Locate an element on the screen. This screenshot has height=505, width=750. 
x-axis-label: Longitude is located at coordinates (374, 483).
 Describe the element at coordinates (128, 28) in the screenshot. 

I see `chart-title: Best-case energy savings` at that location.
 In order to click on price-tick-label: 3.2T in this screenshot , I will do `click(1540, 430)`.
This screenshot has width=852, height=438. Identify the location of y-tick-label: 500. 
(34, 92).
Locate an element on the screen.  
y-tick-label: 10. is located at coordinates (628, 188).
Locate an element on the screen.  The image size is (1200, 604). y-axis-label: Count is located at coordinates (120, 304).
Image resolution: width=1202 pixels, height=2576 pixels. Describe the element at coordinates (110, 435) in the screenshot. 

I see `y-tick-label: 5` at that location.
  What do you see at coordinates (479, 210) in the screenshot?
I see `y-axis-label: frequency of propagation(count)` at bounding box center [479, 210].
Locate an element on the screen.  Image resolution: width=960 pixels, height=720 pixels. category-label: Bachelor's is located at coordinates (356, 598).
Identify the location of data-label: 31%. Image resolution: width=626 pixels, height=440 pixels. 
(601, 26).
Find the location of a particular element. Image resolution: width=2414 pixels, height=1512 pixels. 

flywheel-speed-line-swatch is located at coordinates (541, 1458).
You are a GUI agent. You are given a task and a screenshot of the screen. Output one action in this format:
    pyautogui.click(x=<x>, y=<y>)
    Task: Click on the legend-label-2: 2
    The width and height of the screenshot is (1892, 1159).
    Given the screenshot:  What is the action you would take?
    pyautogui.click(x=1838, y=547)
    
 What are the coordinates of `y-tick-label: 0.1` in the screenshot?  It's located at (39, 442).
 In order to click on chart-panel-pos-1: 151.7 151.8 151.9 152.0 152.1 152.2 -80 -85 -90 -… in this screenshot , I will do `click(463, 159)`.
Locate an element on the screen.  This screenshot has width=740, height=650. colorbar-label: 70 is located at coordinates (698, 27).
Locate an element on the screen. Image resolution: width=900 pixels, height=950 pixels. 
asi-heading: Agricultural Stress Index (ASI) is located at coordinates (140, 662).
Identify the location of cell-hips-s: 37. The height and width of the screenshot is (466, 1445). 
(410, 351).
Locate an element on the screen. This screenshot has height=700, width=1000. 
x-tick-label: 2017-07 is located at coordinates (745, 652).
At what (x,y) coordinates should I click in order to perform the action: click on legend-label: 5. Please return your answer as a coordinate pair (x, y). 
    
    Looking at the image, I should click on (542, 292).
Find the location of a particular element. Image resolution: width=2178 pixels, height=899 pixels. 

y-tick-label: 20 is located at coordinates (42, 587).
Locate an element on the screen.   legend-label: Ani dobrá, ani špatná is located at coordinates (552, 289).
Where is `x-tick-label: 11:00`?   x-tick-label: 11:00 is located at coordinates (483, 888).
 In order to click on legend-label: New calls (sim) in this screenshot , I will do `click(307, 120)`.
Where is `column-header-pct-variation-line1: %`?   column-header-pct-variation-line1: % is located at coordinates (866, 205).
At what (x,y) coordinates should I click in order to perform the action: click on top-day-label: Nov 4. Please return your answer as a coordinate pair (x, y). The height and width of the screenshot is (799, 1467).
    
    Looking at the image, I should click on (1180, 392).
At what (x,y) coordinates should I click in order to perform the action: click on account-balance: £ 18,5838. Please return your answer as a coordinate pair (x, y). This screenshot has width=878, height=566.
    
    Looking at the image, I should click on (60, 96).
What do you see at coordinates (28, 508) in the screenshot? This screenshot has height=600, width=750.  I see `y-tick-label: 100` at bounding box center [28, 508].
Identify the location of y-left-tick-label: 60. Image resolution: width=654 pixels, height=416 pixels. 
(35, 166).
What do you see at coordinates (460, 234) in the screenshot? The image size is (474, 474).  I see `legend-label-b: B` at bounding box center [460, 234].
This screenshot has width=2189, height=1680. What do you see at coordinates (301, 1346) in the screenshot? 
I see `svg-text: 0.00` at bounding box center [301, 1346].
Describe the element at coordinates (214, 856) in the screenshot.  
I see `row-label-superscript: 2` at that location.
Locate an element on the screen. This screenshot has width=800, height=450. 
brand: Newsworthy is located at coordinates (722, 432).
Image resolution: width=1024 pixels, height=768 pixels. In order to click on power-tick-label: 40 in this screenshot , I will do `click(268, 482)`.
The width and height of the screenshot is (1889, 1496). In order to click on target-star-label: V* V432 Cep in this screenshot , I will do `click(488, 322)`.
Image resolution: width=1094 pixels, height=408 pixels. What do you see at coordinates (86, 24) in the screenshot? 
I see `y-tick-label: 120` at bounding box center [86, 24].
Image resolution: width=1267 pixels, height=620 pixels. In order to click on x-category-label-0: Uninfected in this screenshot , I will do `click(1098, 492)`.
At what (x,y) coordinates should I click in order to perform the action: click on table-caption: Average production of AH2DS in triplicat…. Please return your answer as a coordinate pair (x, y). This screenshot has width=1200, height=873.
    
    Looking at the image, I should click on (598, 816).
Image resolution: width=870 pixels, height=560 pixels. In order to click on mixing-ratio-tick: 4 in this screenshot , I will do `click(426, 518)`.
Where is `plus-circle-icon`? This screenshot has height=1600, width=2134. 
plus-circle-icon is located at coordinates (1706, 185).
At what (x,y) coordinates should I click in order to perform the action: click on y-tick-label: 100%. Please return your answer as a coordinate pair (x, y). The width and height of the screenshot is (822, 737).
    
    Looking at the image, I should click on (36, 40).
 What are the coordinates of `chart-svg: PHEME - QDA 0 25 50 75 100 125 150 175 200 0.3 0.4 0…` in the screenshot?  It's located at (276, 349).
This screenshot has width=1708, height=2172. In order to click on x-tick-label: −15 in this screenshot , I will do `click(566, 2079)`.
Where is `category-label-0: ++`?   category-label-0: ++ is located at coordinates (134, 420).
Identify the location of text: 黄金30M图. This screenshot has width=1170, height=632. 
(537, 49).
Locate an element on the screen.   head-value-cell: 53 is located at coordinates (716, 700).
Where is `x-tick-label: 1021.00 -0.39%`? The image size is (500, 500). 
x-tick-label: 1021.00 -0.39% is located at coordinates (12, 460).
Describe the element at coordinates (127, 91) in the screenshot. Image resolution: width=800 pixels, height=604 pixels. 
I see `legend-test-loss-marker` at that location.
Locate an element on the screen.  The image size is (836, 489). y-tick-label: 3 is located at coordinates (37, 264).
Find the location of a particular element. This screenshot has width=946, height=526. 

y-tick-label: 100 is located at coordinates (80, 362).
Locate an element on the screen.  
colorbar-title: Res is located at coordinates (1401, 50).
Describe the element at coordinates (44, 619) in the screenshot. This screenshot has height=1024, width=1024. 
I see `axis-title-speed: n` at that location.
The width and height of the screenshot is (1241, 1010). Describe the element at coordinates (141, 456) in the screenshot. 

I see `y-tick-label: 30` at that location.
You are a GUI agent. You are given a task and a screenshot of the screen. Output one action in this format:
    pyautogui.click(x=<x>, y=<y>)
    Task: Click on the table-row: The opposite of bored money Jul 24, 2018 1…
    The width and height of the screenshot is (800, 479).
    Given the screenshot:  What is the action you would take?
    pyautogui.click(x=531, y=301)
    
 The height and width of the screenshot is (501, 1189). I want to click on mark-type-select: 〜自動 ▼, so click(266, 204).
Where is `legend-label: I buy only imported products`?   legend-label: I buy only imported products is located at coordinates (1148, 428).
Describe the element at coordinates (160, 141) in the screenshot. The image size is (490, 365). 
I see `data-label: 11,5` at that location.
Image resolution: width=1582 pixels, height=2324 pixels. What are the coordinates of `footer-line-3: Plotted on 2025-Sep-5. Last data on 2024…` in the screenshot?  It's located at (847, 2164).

**TRY IT**. Can you give every line of the items above as a JSON list of strings, one string per line, with blank lines left out?

**SOLVED EXERCISE**.
[
  "Locate an element on the screen. This screenshot has height=505, width=750. ",
  "x-axis-label: Longitude is located at coordinates (374, 483).",
  " Describe the element at coordinates (128, 28) in the screenshot. ",
  "I see `chart-title: Best-case energy savings` at that location.",
  " In order to click on price-tick-label: 3.2T in this screenshot , I will do `click(1540, 430)`.",
  "This screenshot has width=852, height=438. Identify the location of y-tick-label: 500. ",
  "(34, 92).",
  "Locate an element on the screen.  ",
  "y-tick-label: 10. is located at coordinates (628, 188).",
  "Locate an element on the screen.  The image size is (1200, 604). y-axis-label: Count is located at coordinates (120, 304).",
  "Image resolution: width=1202 pixels, height=2576 pixels. Describe the element at coordinates (110, 435) in the screenshot. ",
  "I see `y-tick-label: 5` at that location.",
  "  What do you see at coordinates (479, 210) in the screenshot?",
  "I see `y-axis-label: frequency of propagation(count)` at bounding box center [479, 210].",
  "Locate an element on the screen.  Image resolution: width=960 pixels, height=720 pixels. category-label: Bachelor's is located at coordinates (356, 598).",
  "Identify the location of data-label: 31%. Image resolution: width=626 pixels, height=440 pixels. ",
  "(601, 26).",
  "Find the location of a particular element. Image resolution: width=2414 pixels, height=1512 pixels. ",
  "flywheel-speed-line-swatch is located at coordinates (541, 1458).",
  "You are a GUI agent. You are given a task and a screenshot of the screen. Output one action in this format:",
  "    pyautogui.click(x=<x>, y=<y>)",
  "    Task: Click on the legend-label-2: 2",
  "    The width and height of the screenshot is (1892, 1159).",
  "    Given the screenshot:  What is the action you would take?",
  "    pyautogui.click(x=1838, y=547)",
  " What are the coordinates of `y-tick-label: 0.1` in the screenshot?  It's located at (39, 442).",
  " In order to click on chart-panel-pos-1: 151.7 151.8 151.9 152.0 152.1 152.2 -80 -85 -90 -… in this screenshot , I will do `click(463, 159)`.",
  "Locate an element on the screen.  This screenshot has width=740, height=650. colorbar-label: 70 is located at coordinates (698, 27).",
  "Locate an element on the screen. Image resolution: width=900 pixels, height=950 pixels. ",
  "asi-heading: Agricultural Stress Index (ASI) is located at coordinates (140, 662).",
  "Identify the location of cell-hips-s: 37. The height and width of the screenshot is (466, 1445). ",
  "(410, 351).",
  "Locate an element on the screen. This screenshot has height=700, width=1000. ",
  "x-tick-label: 2017-07 is located at coordinates (745, 652).",
  "At what (x,y) coordinates should I click in order to perform the action: click on legend-label: 5. Please return your answer as a coordinate pair (x, y). ",
  "    Looking at the image, I should click on (542, 292).",
  "Find the location of a particular element. Image resolution: width=2178 pixels, height=899 pixels. ",
  "y-tick-label: 20 is located at coordinates (42, 587).",
  "Locate an element on the screen.   legend-label: Ani dobrá, ani špatná is located at coordinates (552, 289).",
  "Where is `x-tick-label: 11:00`?   x-tick-label: 11:00 is located at coordinates (483, 888).",
  " In order to click on legend-label: New calls (sim) in this screenshot , I will do `click(307, 120)`.",
  "Where is `column-header-pct-variation-line1: %`?   column-header-pct-variation-line1: % is located at coordinates (866, 205).",
  "At what (x,y) coordinates should I click in order to perform the action: click on top-day-label: Nov 4. Please return your answer as a coordinate pair (x, y). The height and width of the screenshot is (799, 1467).",
  "    Looking at the image, I should click on (1180, 392).",
  "At what (x,y) coordinates should I click in order to perform the action: click on account-balance: £ 18,5838. Please return your answer as a coordinate pair (x, y). This screenshot has width=878, height=566.",
  "    Looking at the image, I should click on (60, 96).",
  "What do you see at coordinates (28, 508) in the screenshot? This screenshot has height=600, width=750.  I see `y-tick-label: 100` at bounding box center [28, 508].",
  "Identify the location of y-left-tick-label: 60. Image resolution: width=654 pixels, height=416 pixels. ",
  "(35, 166).",
  "What do you see at coordinates (460, 234) in the screenshot? The image size is (474, 474).  I see `legend-label-b: B` at bounding box center [460, 234].",
  "This screenshot has width=2189, height=1680. What do you see at coordinates (301, 1346) in the screenshot? ",
  "I see `svg-text: 0.00` at bounding box center [301, 1346].",
  "Describe the element at coordinates (214, 856) in the screenshot.  ",
  "I see `row-label-superscript: 2` at that location.",
  "Locate an element on the screen. This screenshot has width=800, height=450. ",
  "brand: Newsworthy is located at coordinates (722, 432).",
  "Image resolution: width=1024 pixels, height=768 pixels. In order to click on power-tick-label: 40 in this screenshot , I will do `click(268, 482)`.",
  "The width and height of the screenshot is (1889, 1496). In order to click on target-star-label: V* V432 Cep in this screenshot , I will do `click(488, 322)`.",
  "Image resolution: width=1094 pixels, height=408 pixels. What do you see at coordinates (86, 24) in the screenshot? ",
  "I see `y-tick-label: 120` at bounding box center [86, 24].",
  "Image resolution: width=1267 pixels, height=620 pixels. In order to click on x-category-label-0: Uninfected in this screenshot , I will do `click(1098, 492)`.",
  "At what (x,y) coordinates should I click in order to perform the action: click on table-caption: Average production of AH2DS in triplicat…. Please return your answer as a coordinate pair (x, y). This screenshot has width=1200, height=873.",
  "    Looking at the image, I should click on (598, 816).",
  "Image resolution: width=870 pixels, height=560 pixels. In order to click on mixing-ratio-tick: 4 in this screenshot , I will do `click(426, 518)`.",
  "Where is `plus-circle-icon`? This screenshot has height=1600, width=2134. ",
  "plus-circle-icon is located at coordinates (1706, 185).",
  "At what (x,y) coordinates should I click in order to perform the action: click on y-tick-label: 100%. Please return your answer as a coordinate pair (x, y). The width and height of the screenshot is (822, 737).",
  "    Looking at the image, I should click on (36, 40).",
  " What are the coordinates of `chart-svg: PHEME - QDA 0 25 50 75 100 125 150 175 200 0.3 0.4 0…` in the screenshot?  It's located at (276, 349).",
  "This screenshot has width=1708, height=2172. In order to click on x-tick-label: −15 in this screenshot , I will do `click(566, 2079)`.",
  "Where is `category-label-0: ++`?   category-label-0: ++ is located at coordinates (134, 420).",
  "Identify the location of text: 黄金30M图. This screenshot has width=1170, height=632. ",
  "(537, 49).",
  "Locate an element on the screen.   head-value-cell: 53 is located at coordinates (716, 700).",
  "Where is `x-tick-label: 1021.00 -0.39%`? The image size is (500, 500). ",
  "x-tick-label: 1021.00 -0.39% is located at coordinates (12, 460).",
  "Describe the element at coordinates (127, 91) in the screenshot. Image resolution: width=800 pixels, height=604 pixels. ",
  "I see `legend-test-loss-marker` at that location.",
  "Locate an element on the screen.  The image size is (836, 489). y-tick-label: 3 is located at coordinates (37, 264).",
  "Find the location of a particular element. This screenshot has width=946, height=526. ",
  "y-tick-label: 100 is located at coordinates (80, 362).",
  "Locate an element on the screen.  ",
  "colorbar-title: Res is located at coordinates (1401, 50).",
  "Describe the element at coordinates (44, 619) in the screenshot. This screenshot has height=1024, width=1024. ",
  "I see `axis-title-speed: n` at that location.",
  "The width and height of the screenshot is (1241, 1010). Describe the element at coordinates (141, 456) in the screenshot. ",
  "I see `y-tick-label: 30` at that location.",
  "You are a GUI agent. You are given a task and a screenshot of the screen. Output one action in this format:",
  "    pyautogui.click(x=<x>, y=<y>)",
  "    Task: Click on the table-row: The opposite of bored money Jul 24, 2018 1…",
  "    The width and height of the screenshot is (800, 479).",
  "    Given the screenshot:  What is the action you would take?",
  "    pyautogui.click(x=531, y=301)",
  " The height and width of the screenshot is (501, 1189). I want to click on mark-type-select: 〜自動 ▼, so click(266, 204).",
  "Where is `legend-label: I buy only imported products`?   legend-label: I buy only imported products is located at coordinates (1148, 428).",
  "Describe the element at coordinates (160, 141) in the screenshot. The image size is (490, 365). ",
  "I see `data-label: 11,5` at that location.",
  "Image resolution: width=1582 pixels, height=2324 pixels. What are the coordinates of `footer-line-3: Plotted on 2025-Sep-5. Last data on 2024…` in the screenshot?  It's located at (847, 2164)."
]